» **Trecho do artigo**:
━━━━

O julgamento no Supremo Tribunal Federal (STF) sobre a despenalização do aborto de anencéfalos é a expressão mais dramática da confusão que vivemos
“Numa história em que Deus se encarnou, como prova de seu amor pelos homens, estarmos empenhados nos problemas que o tempo nos coloca é a primeira forma de caridade” (L. Giussani, Por que a Igreja. 2ª Ed. Rio de Janeiro: Nova Fronteira, 2004, p. 267s). Hoje a confusão campeia por todos os lados. Cada fato noticiado é mais uma evidência da confusão que desnorteia a todos. O julgamento no Supremo Tribunal Federal (STF) sobre a despenalização do aborto (que os ministros preferem chamar "interrupção da gravidez" ou "antecipação do parto") de anencéfalos é a expressão mais dramática dessa confusão. Causa mais perplexidade saber que a ação chegou ao STF em 2004, por ação da Confederação Nacional dos Trabalhadores na Saúde (CNTS) que defende a antecipação do parto quando há má formação cerebral porque considera que não há chance de longa sobrevivência para a criança. Eis um fato insólito: uma associação de trabalhadores da saúde – que deveria estar preocupada em preservar, cuidar da vida – entra com uma ação no STF para conseguir a autorização para antecipar a sua morte. E o fazem considerando um bem à humanidade, em nome da erradicação do sofrimento e da dor humana.
Se, por um lado, todos os argumentos apresentados numa perspectiva humanitária para admitir o aborto são meios de maliciosamente obscurecer a questão, tendo em vista que não há razões que justifiquem, como regra, a supressão da vida. Por outro, não se quer ignorar nem esconder os graves problemas sociais que estão ligados ao aborto clandestino. Contudo, para resolvê-los, não é admissível mascará-los com o suposto direito ao crime, ao invés de ir às suas causas. Medida urgente é iniciar e/ou reforçar medidas positivas de natureza humana, social e ética, tais como: planejamento familiar, apoio à mãe solteira, o desenvolvimento da instituição da adoção, o incremento de correta assistência social, atenção construtiva aos fatores de desagregação moral na família e na educação etc.
É muito pouco provável, no entanto, que, apesar da positividade das medidas supracitadas, o problema se resolva somente por vias jurídicas, legais ou morais, sem uma mudança de mentalidade em relação ao valor real, vivido, experimentado da vida e a descoberta de seu sentido último. O que está em jogo é isso! Essa é a provocação do real! O mal-estar que a todos envolve decorre do incômodo de não se admitir, de não se aceitar o desafio da realidade, das circunstâncias que se tem diante de si. Está claro que a atenção à realidade manifesta a presença de uma alteridade, algo que foge ao controle humano: é a presença do mistério. Todo o drama da vida se dá nesse nível de profundidade e intensidade, por mais que não se queira admitir ou se esteja desatento. O grande drama é reconhecer que não se pertence a si mesmo. O homem atento, consciente, sabe, intui que tudo é, em última instância, dom. Não posse, mas dom. Essa é a estrutura originária da experiência humana. Quem é atento a sua própria experiência, quem é honesto consigo mesmo, chega irresistivelmente a essa conclusão. Por isso, a defesa dramática da vida – mesmo a mais débil – não é questão religiosa, senão na medida em que é questão humana que remete imediatamente à estrutura originária da experiência humana. Não é, pois, necessário fazer apelo a “princípios religiosos” para repudiar vivamente a despenalização do aborto.

━━━━

» **Conjunto de exercícios**:
- a) Segundo o artigo, por que a ação levada ao STF pela Confederação Nacional dos Trabalhadores na Saúde é um fato insólito? Responda em até três frases.
- b) Reescale as entradas: reproduza todas as linhas, incluindo os pedidos, multiplicando por 2,35 cada número das respostas (as coordenadas) e arredondando para inteiros, com as metades para cima.
O artigo e as entradas são materiais independentes entre si.

━━━━

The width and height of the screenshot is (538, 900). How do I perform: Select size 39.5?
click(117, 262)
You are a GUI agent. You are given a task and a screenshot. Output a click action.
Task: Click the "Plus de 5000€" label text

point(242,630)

━━━━

» **Respostas**:
- a) A ação é insólita porque uma associação de trabalhadores da saúde, que deveria se preocupar em preservar e cuidar da vida, pede ao STF autorização para antecipar a morte da criança. Além disso, faz isso considerando um bem à humanidade, em nome da erradicação do sofrimento e da dor humana.

- b)
The width and height of the screenshot is (538, 900). How do I perform: Select size 39.5?
click(275, 616)
You are a GUI agent. You are given a task and a screenshot. Output a click action.
Task: Click the "Plus de 5000€" label text

point(569,1481)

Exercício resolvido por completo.